The Club regularly asks its leaders what conservation issues they want to work on. But we haven't asked some basic questions: What do we mean when we say we are a democratic organization? Do we want to encourage every chapter to offer its members a consistent menu of basic programs? How do we make sure that each chapter has the resources to offer those programs?

The Board has organized this dialogue around five themes, each one addressing a choice that faces the Club as it moves forward into its second century.

Below is an abbreviated version of a longer document that will go out to all chapters and groups this summer.

1. Vision vs. Pragmatism

To what extent should the Club articulate a vision of the environmental future that is driven by our ultimate values and scientific evidence, even if this vision is clearly outside the current social and political realm of the possible?

Should we support leadership and proposals that move our society step-by-step in the right direction, accepting the incremental style that seems to characterize the history of environmental progress? Or should we reject that paradigm and only lend our name to enterprises that take us all the way, or almost all the way, to our ultimate objectives?

2. The Meaning of Democracy

According to our by-laws, the Sierra Club is a representative democracy. Members elect directors, group executive committees, and, indirectly, chapter executive committees. Do we wish to modify this fundamental aspect of our operations?

These elected bodies set broad policy and delegate to appointed groups of volunteer leaders broad discretion in implementing such policies. Should we shift our emphasis away from delegating this flexibility and move toward a more formal decision-making process with more frequent consultation with elected leaders on issues of strategy and tactics?

3. Internal vs. Community Focus

To what extent do we believe that we can implement our vision through the actions of our members alone? How much should we concentrate our energies on reaching broader communities and organizing campaigns around our goals? Do we wish to reaffirm our historic emphasis on public policy, and on influencing corporations and other large institutions. O r do we wish to move in the direction of an organization that educates, but does not seek to organize or mobilize the public?
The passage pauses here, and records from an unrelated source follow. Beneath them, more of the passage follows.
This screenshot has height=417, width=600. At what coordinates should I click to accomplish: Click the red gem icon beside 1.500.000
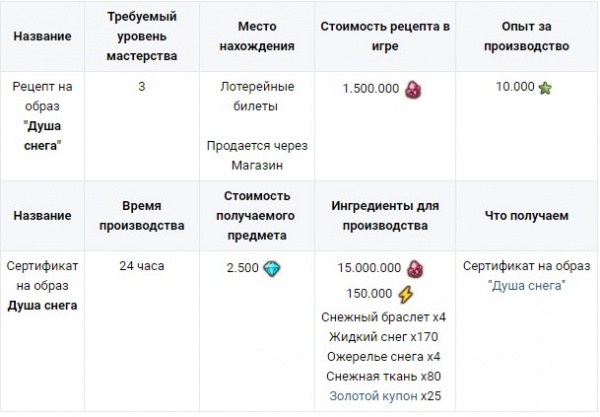412,89

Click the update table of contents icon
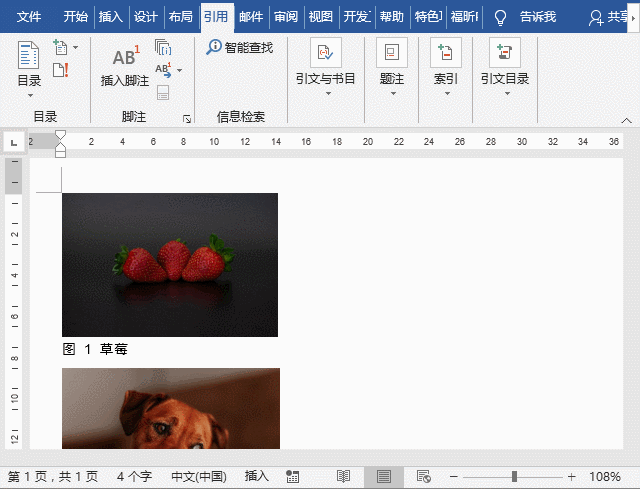point(61,69)
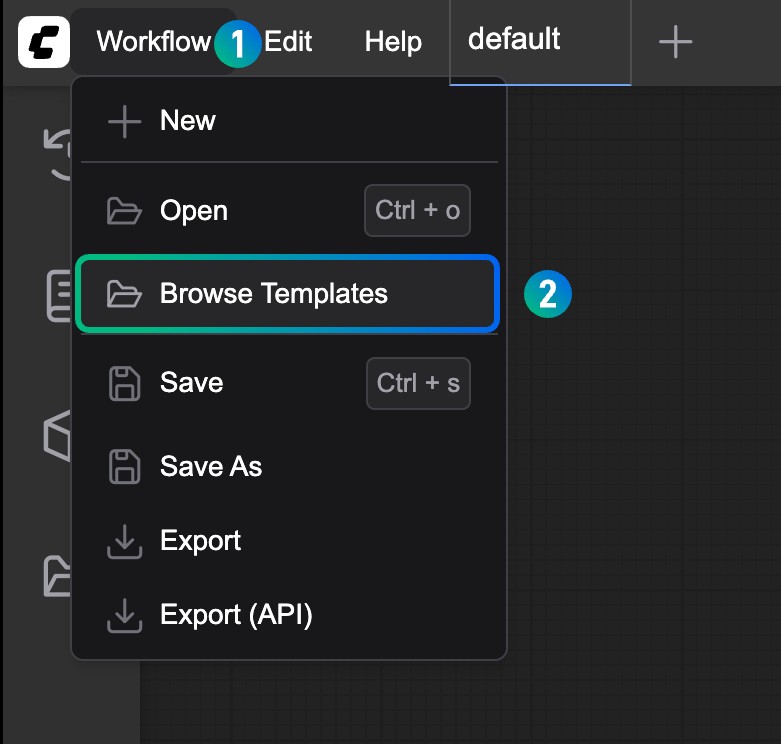Collapse the Workflow menu in the menu bar

[x=153, y=42]
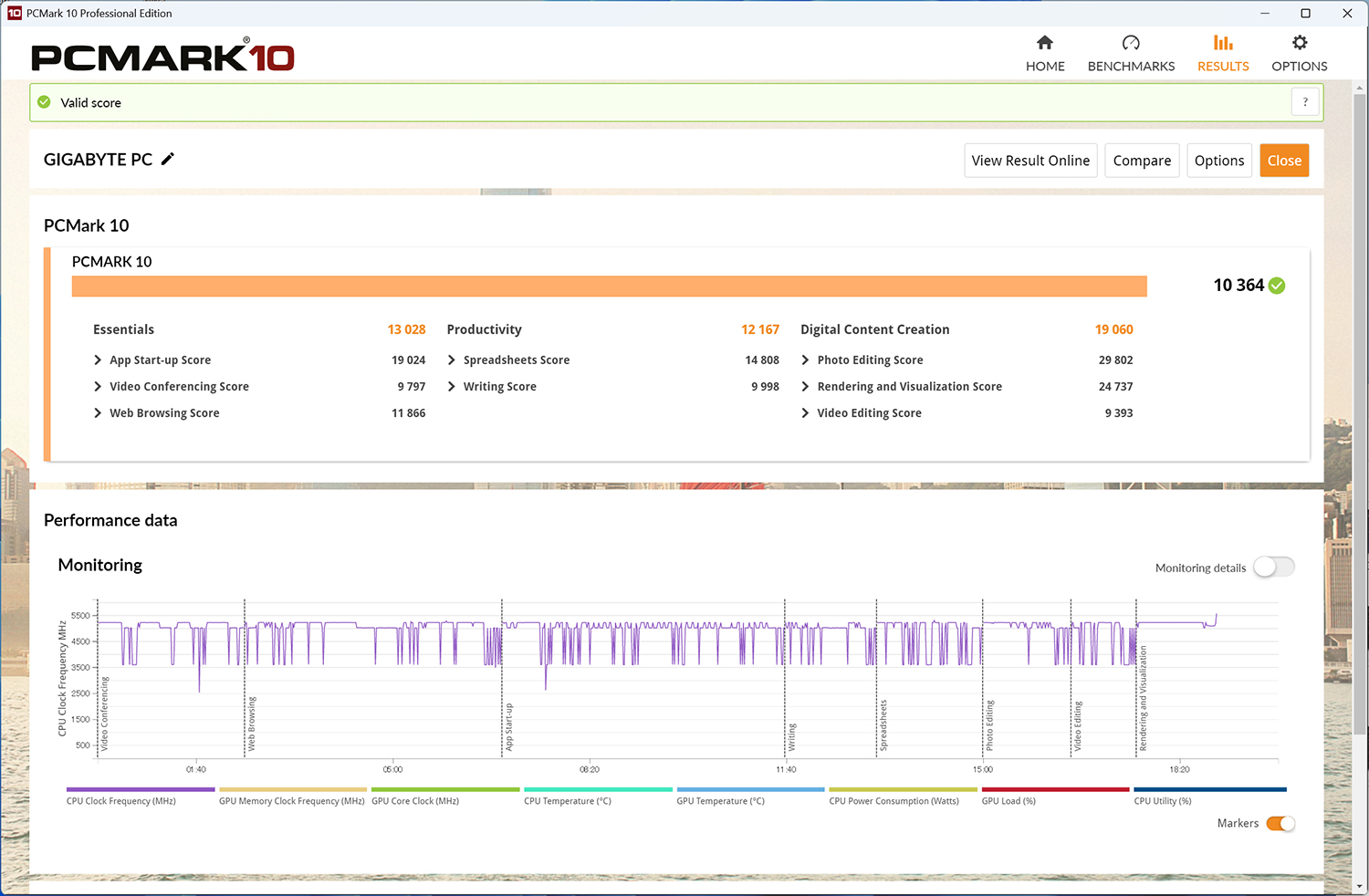Image resolution: width=1369 pixels, height=896 pixels.
Task: Expand Photo Editing Score breakdown
Action: tap(805, 360)
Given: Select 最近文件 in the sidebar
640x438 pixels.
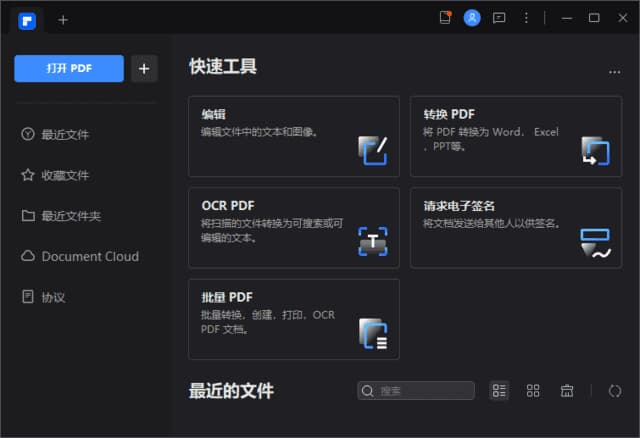Looking at the screenshot, I should tap(65, 135).
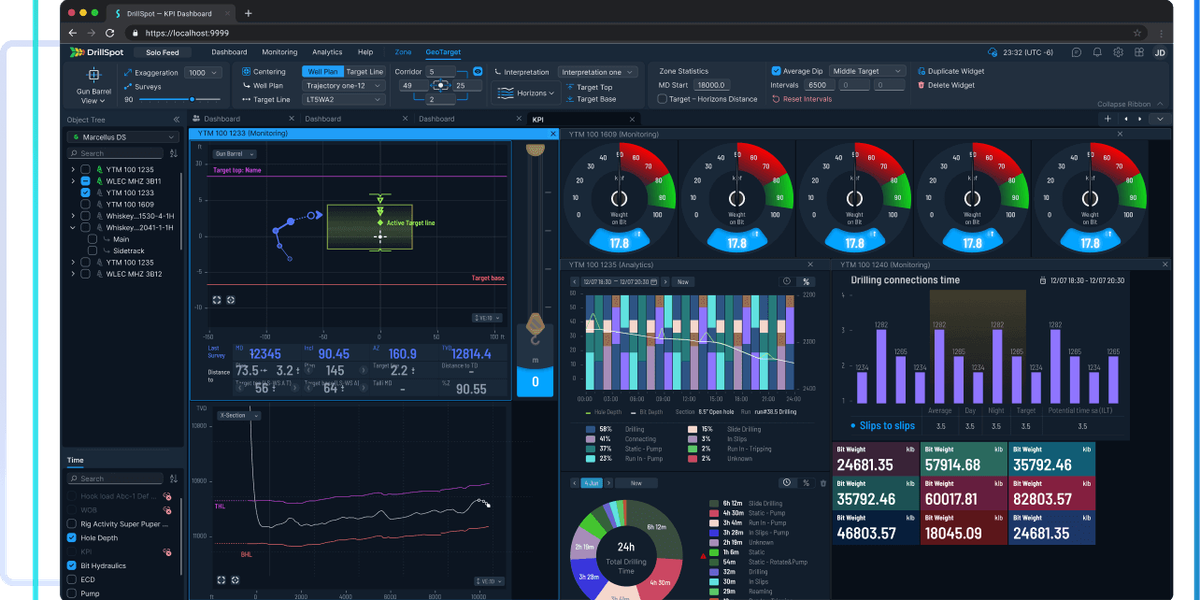Click the Corridor visibility eye icon
The height and width of the screenshot is (600, 1200).
[477, 71]
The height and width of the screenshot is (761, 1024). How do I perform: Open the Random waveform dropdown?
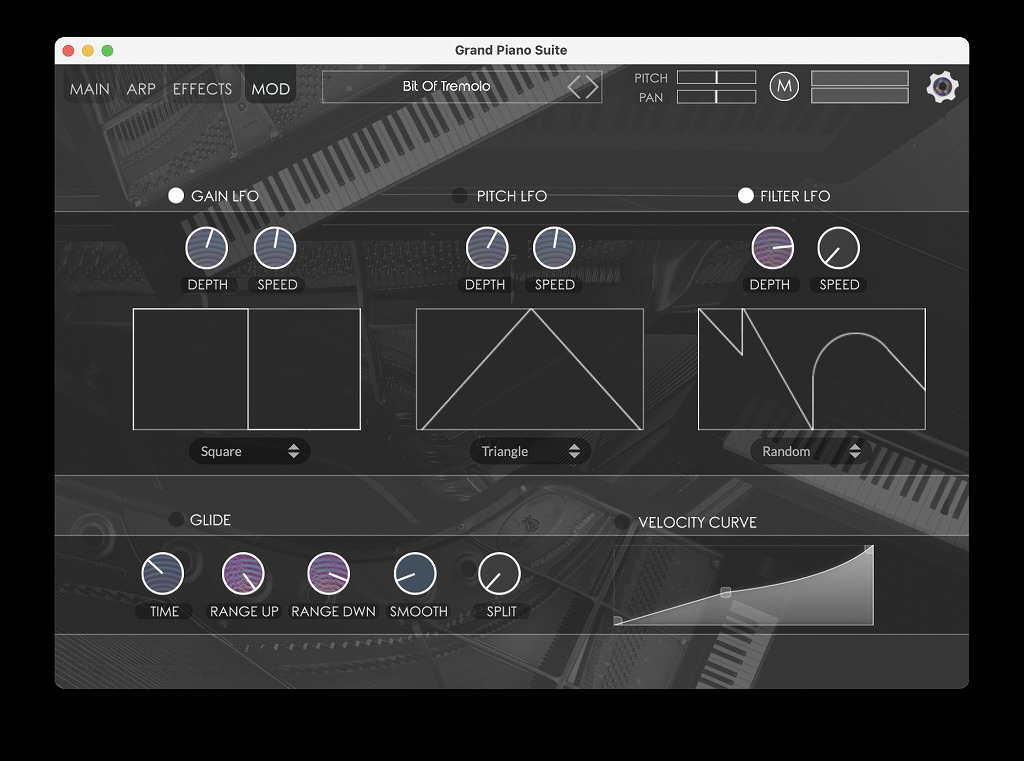[x=811, y=452]
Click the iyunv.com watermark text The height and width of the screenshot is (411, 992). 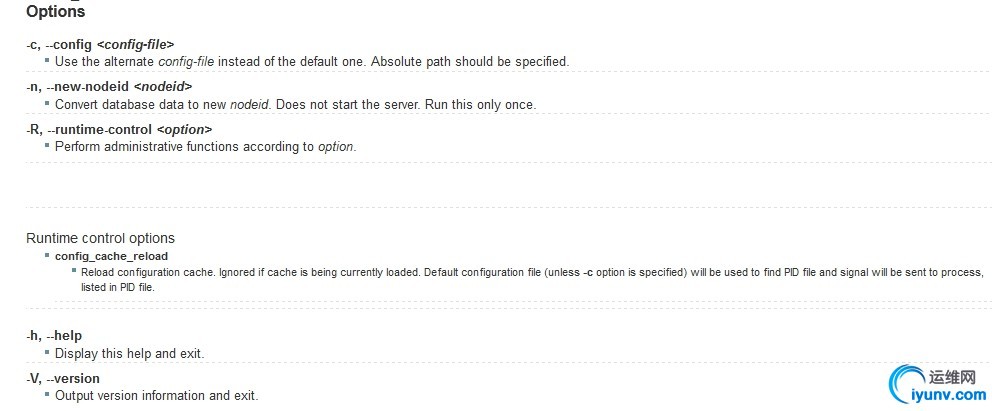(942, 394)
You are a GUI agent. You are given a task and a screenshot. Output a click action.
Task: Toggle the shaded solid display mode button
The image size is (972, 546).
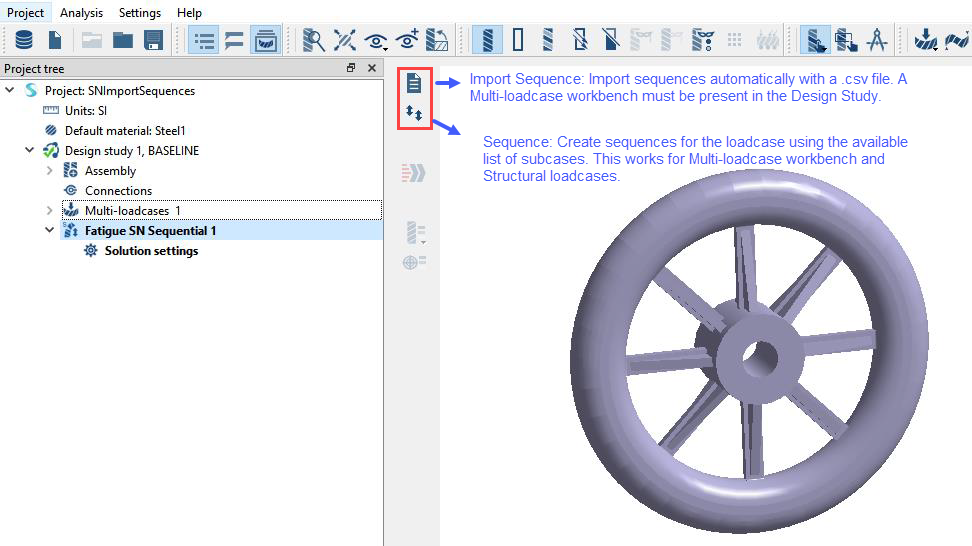click(488, 41)
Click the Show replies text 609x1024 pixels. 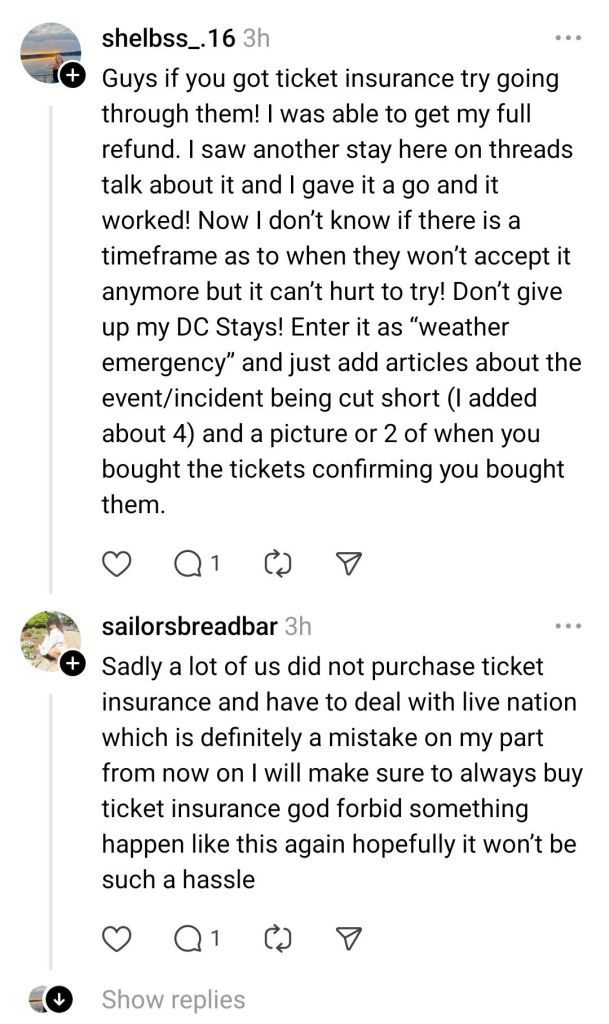click(x=173, y=999)
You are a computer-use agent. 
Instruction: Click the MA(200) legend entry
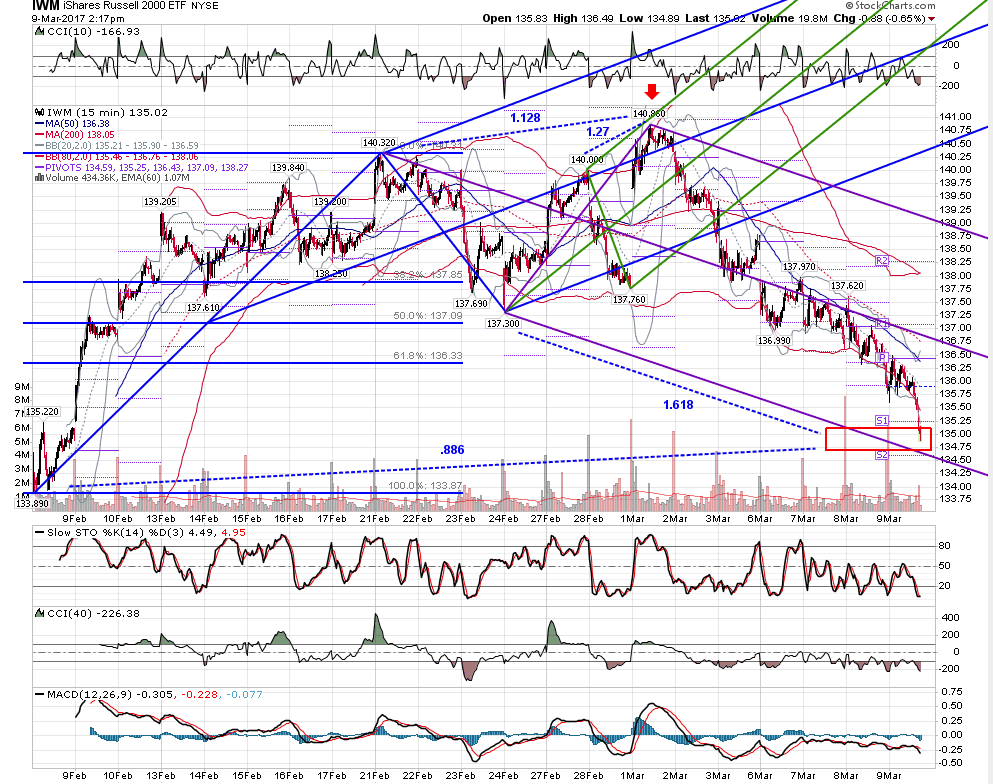pyautogui.click(x=75, y=134)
4. Federation or Confederation?

Are we a confederation of chapters and groups, with the level of funding for each overwhelmingly driven by the number of members and funds raised locally? Or are we a national federation providing relatively comparable levels of service and program opportunity to each member through our chapters and groups?

Should we define a set of program opportunities that every chapter or group should strive to offer members? Or should we allow each chapter and group to define the meaning of Sierra Club membership on a location-by-location basis? Should we define the program we want each chapter and group to be able to offer, and provide the resources necessary to deliver those programs? Or should we allocate funds to chapters and groups based largely on their membership levels, so that each member has access to an equal dollar value in local program services?

5. 'Big Tent' or Political Party?

Is the Sierra Club a broad organization that is open, friendly and supportive of members who share our broad values and vision? A "big tent" approach requires that we establish strong internal norms of civility and respect. Or are we more like a political party, a quasi-public institution in which factions contend for control and a relatively hard-edged style of debate is tolerated?